Updated: Jan 27, 2015
  • Author: Mark R Schleiss, MD; Chief Editor: Russell W Steele, MD  more...
  • Print
DDx

Diagnostic Considerations

The differential diagnosis for cytomegalovirus (CMV) infection depends on the disease category, the age of the patient, and epidemiologic considerations.

In the neonate with congenital infection, the differential diagnosis includes any of the TORCH agents. Congenital toxoplasmosis may mimic congenital CMV infection but is much less common in the United States; however, in parts of Europe, particularly France and Belgium, congenital toxoplasmosis is a common and significant problem. In contrast to congenital CMV, the intracranial calcifications observed in congenital toxoplasmosis tend to be scattered diffusely throughout the brain and not in the classic periventricular distribution of CMV, which may be an important clue.

Other congenital infections to be considered include lymphocytic choriomeningitis virus (LCMV) infection, [39] herpes simplex virus (HSV) infection, syphilis, enteroviral disease, HIV infection, and rubella.

In older patients, differentiating CMV infection from Epstein-Barr virus (EBV) infection may be clinically difficult. EBV is a more common cause of mononucleosis syndrome than CMV, and the heterophile antibody test results (ie, Monospot) are generally positive, allowing for ready differentiation of the diseases.
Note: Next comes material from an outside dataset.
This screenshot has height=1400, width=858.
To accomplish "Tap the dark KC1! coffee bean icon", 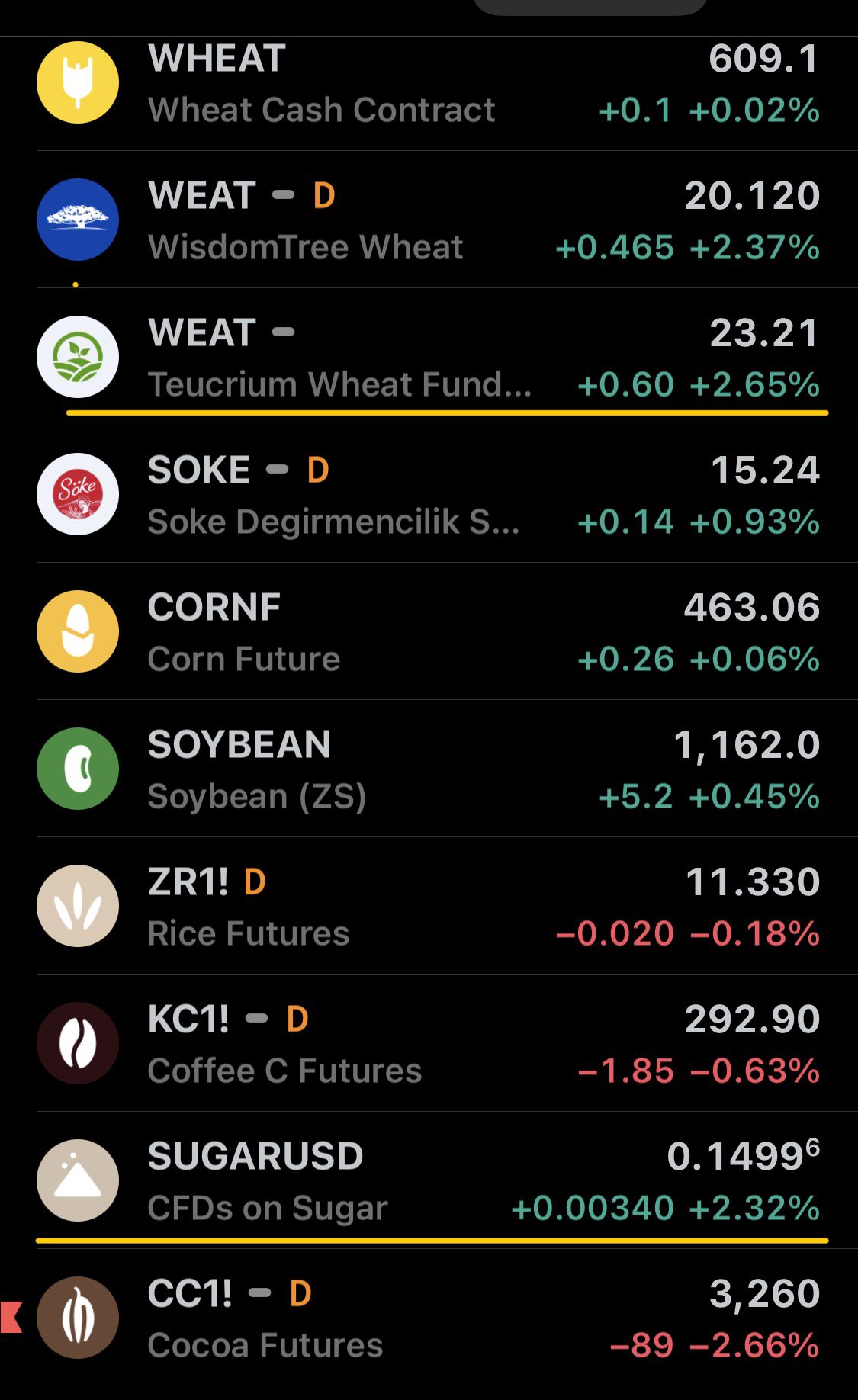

In immunocompromised patients, disease syndromes caused by CMV may be difficult to differentiate from other opportunistic infections. For example, CMV pneumonitis following bone marrow transplantation must be differentiated from Pneumocystis carinii infection and other viral infections, such as adenovirus and human herpesvirus 6 (HHV-6) infection. Appropriate diagnostic specimens obtained by studies such as bronchoalveolar lavage are indicated.